Stored items:
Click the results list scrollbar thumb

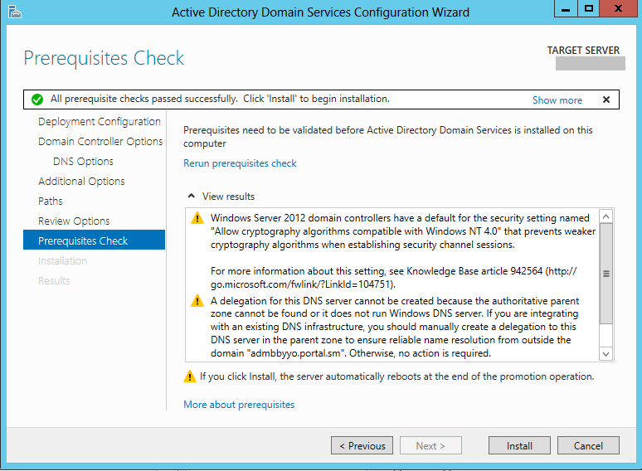click(606, 274)
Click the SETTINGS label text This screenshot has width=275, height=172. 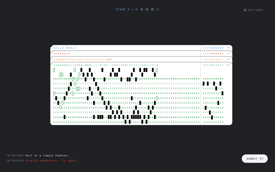(255, 10)
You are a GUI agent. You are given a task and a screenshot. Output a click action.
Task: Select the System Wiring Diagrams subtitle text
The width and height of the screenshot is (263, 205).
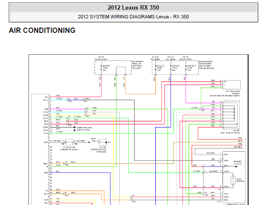pos(133,17)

TASK TO CARRY OUT ▸
Retype the listing from the line with "You are a GUI" through the end of the listing, word for word, and leave the pictures out.

ANSWER IN FULL ▸
You are a GUI agent. You are given a task and a screenshot. Output a click action.
Task: Select the System Wiring Diagrams subtitle text
The width and height of the screenshot is (263, 205).
pos(133,17)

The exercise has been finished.